__Task statement__: Work through the records below and copy every line that includes "first".

*** Block opens ***

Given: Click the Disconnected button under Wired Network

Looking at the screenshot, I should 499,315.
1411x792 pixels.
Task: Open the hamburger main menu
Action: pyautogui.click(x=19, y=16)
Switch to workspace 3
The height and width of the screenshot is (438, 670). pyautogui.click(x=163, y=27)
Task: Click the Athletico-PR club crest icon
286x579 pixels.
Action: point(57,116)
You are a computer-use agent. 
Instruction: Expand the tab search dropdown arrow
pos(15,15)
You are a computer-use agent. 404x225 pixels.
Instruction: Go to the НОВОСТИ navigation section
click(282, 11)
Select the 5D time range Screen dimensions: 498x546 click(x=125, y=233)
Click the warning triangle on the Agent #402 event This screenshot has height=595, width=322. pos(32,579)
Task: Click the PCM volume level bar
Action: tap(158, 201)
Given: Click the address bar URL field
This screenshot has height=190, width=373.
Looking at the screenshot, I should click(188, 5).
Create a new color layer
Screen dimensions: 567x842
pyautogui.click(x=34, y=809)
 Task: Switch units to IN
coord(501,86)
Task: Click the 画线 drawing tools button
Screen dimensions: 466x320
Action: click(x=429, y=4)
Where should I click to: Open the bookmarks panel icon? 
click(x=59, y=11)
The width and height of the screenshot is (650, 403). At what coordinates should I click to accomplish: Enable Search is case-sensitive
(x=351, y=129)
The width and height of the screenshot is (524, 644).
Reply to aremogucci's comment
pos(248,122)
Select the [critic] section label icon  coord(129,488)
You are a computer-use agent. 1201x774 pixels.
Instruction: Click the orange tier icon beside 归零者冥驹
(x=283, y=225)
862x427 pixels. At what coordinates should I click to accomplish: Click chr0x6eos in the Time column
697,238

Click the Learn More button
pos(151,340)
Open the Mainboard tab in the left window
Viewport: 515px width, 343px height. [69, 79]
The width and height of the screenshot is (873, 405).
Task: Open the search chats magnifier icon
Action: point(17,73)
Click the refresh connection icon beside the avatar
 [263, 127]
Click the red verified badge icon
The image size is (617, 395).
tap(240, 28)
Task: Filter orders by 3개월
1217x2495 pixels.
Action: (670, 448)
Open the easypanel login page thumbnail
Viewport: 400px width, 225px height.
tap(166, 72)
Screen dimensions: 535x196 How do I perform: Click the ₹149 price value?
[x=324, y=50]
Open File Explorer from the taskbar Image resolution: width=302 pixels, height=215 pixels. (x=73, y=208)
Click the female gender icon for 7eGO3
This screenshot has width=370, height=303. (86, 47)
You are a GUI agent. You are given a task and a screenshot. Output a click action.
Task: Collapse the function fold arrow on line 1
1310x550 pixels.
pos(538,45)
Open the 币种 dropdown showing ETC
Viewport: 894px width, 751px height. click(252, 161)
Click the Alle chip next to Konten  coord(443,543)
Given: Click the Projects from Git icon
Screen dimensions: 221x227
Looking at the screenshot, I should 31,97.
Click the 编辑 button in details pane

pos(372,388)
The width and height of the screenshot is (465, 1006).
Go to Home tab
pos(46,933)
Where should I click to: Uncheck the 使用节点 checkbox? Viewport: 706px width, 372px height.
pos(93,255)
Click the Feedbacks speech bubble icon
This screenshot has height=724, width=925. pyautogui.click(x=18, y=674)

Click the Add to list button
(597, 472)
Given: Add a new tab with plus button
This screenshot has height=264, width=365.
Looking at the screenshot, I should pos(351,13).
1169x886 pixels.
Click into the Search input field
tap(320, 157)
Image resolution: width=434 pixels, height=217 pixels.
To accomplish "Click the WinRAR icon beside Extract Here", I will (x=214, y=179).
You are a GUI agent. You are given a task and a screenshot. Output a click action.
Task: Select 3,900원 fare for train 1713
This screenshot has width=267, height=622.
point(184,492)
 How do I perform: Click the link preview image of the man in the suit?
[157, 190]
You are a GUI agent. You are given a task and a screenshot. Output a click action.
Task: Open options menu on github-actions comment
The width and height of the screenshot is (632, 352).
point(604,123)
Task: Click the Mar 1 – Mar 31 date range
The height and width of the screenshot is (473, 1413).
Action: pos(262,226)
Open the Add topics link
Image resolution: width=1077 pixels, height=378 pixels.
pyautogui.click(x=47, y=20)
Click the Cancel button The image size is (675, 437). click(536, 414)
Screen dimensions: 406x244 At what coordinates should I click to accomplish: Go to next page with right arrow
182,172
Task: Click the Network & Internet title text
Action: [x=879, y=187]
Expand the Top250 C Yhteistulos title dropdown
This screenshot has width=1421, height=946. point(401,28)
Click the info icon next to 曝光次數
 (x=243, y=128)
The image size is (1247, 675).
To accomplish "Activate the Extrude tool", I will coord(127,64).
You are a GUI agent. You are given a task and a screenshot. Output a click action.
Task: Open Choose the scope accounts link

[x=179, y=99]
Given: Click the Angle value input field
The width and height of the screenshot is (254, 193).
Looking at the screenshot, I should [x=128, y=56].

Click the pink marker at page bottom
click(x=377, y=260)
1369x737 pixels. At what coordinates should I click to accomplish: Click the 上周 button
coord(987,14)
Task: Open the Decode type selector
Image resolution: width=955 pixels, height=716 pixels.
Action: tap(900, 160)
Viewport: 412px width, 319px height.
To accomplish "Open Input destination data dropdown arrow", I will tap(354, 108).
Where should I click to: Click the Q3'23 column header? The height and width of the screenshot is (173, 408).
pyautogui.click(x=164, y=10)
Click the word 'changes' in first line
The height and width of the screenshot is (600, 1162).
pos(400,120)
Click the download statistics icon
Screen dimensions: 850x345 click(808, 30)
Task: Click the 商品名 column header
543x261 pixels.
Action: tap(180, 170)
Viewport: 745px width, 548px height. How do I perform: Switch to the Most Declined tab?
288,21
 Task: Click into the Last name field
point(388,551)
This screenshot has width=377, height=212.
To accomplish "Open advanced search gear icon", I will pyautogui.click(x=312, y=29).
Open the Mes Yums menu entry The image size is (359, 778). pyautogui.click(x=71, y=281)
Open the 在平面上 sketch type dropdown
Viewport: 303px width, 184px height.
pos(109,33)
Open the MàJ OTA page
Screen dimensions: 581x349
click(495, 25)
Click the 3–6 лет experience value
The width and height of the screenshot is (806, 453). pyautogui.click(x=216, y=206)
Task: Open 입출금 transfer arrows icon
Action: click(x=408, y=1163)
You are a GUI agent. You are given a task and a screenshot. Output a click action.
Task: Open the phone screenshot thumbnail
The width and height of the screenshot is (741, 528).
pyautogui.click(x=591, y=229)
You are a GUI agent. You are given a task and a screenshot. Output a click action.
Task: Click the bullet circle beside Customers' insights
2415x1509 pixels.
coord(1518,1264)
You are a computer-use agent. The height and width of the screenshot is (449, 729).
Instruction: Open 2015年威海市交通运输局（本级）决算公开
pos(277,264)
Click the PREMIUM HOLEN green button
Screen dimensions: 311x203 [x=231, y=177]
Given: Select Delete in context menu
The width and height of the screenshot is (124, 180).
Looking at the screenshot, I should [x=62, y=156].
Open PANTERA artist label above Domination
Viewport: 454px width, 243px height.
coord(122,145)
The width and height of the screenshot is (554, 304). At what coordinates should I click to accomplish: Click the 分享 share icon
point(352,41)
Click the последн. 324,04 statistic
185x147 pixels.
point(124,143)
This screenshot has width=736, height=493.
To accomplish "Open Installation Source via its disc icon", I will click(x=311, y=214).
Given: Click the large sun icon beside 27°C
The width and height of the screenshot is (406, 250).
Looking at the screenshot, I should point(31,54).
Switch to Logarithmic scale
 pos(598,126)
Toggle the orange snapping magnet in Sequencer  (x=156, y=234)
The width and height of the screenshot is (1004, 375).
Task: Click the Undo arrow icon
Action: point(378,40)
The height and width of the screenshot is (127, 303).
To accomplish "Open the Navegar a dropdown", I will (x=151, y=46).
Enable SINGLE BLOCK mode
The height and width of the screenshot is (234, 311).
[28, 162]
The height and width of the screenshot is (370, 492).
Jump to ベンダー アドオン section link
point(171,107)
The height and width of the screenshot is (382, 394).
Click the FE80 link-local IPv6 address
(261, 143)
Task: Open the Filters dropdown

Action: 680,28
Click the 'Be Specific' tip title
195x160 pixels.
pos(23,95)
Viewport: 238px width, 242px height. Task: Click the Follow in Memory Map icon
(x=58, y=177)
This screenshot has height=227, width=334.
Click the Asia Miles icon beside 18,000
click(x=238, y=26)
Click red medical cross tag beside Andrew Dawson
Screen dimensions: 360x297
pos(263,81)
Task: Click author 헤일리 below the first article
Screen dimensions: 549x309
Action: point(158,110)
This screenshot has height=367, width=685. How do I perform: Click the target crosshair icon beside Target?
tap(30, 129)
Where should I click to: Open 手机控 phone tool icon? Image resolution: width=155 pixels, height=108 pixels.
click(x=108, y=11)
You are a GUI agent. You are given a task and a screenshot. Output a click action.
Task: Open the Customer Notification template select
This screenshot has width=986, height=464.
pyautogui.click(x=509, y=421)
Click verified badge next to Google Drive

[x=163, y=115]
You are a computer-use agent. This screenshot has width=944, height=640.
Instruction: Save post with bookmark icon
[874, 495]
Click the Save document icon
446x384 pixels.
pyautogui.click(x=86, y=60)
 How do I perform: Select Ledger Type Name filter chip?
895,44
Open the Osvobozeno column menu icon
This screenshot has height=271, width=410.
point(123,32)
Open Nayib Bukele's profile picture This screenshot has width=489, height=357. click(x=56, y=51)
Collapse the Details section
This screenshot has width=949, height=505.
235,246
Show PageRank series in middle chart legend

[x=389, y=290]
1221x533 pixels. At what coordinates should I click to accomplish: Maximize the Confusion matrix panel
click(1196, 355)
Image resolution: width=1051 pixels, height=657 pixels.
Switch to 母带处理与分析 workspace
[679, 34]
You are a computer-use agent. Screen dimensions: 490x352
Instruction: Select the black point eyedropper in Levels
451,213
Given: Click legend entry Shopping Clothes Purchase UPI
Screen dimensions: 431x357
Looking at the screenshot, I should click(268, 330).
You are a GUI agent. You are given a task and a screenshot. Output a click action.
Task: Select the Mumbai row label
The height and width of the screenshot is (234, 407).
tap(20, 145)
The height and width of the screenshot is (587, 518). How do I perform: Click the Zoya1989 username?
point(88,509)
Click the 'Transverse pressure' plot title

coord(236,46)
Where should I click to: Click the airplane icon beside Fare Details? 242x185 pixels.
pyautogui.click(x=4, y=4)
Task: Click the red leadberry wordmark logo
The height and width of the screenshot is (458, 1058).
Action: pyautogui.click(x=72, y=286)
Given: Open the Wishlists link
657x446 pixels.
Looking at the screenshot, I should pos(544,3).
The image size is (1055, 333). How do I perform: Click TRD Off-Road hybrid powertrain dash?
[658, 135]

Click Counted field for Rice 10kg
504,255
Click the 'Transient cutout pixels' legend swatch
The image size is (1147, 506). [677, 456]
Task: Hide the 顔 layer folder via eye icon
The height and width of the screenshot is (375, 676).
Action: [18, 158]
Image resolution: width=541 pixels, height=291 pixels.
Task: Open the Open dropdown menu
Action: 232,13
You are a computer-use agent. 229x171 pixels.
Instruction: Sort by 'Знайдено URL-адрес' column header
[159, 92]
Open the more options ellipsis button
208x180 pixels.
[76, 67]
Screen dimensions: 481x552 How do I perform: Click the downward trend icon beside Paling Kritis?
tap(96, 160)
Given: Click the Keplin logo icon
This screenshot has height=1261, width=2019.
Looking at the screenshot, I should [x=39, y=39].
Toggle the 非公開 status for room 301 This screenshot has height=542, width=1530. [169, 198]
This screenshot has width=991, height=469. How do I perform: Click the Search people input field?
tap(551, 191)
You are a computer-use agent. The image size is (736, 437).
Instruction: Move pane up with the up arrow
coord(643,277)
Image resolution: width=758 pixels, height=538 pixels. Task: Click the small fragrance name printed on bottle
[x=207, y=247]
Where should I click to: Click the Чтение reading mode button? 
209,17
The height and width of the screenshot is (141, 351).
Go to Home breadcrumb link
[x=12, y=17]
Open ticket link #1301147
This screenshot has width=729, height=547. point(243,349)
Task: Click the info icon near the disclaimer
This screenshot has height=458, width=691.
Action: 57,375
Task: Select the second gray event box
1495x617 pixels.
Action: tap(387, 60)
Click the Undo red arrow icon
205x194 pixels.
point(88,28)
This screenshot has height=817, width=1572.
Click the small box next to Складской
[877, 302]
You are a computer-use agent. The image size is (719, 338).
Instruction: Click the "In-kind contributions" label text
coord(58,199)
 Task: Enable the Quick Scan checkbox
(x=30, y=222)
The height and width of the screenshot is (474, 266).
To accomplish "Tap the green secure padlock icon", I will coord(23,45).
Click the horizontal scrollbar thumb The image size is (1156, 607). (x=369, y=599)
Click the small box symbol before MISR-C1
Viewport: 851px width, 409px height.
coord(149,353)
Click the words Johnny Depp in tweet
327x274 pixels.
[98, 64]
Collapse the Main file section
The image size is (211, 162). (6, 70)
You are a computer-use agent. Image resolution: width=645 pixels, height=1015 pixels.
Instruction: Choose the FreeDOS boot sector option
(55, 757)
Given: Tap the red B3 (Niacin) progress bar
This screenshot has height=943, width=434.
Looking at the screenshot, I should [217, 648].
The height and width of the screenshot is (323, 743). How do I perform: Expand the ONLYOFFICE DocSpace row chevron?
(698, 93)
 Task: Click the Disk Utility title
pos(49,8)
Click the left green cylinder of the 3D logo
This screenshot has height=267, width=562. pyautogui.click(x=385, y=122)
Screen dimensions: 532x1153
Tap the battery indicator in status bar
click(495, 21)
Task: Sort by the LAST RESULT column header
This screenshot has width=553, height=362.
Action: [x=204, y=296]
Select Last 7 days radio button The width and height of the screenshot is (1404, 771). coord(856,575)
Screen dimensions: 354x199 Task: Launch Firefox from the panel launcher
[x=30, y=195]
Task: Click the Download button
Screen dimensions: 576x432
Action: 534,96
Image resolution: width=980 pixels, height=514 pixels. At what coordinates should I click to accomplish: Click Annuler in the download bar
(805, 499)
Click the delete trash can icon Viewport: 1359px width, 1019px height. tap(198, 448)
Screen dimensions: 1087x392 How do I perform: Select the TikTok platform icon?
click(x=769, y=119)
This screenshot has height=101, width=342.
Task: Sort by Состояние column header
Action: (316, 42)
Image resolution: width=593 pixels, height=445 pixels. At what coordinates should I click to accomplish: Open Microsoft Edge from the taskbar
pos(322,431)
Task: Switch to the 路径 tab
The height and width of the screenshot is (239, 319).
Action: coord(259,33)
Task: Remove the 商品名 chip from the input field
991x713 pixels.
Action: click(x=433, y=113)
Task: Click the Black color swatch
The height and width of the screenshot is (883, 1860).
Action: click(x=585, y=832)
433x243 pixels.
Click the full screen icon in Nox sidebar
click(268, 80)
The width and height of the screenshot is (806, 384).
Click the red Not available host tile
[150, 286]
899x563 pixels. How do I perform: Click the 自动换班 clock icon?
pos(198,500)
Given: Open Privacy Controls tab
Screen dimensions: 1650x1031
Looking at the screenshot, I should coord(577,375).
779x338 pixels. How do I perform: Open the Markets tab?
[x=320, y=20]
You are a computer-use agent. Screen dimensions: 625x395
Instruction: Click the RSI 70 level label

*** Block closes ***

__Response to this exercise__:
Click the word 'changes' in first line
Task: Click author 헤일리 below the first article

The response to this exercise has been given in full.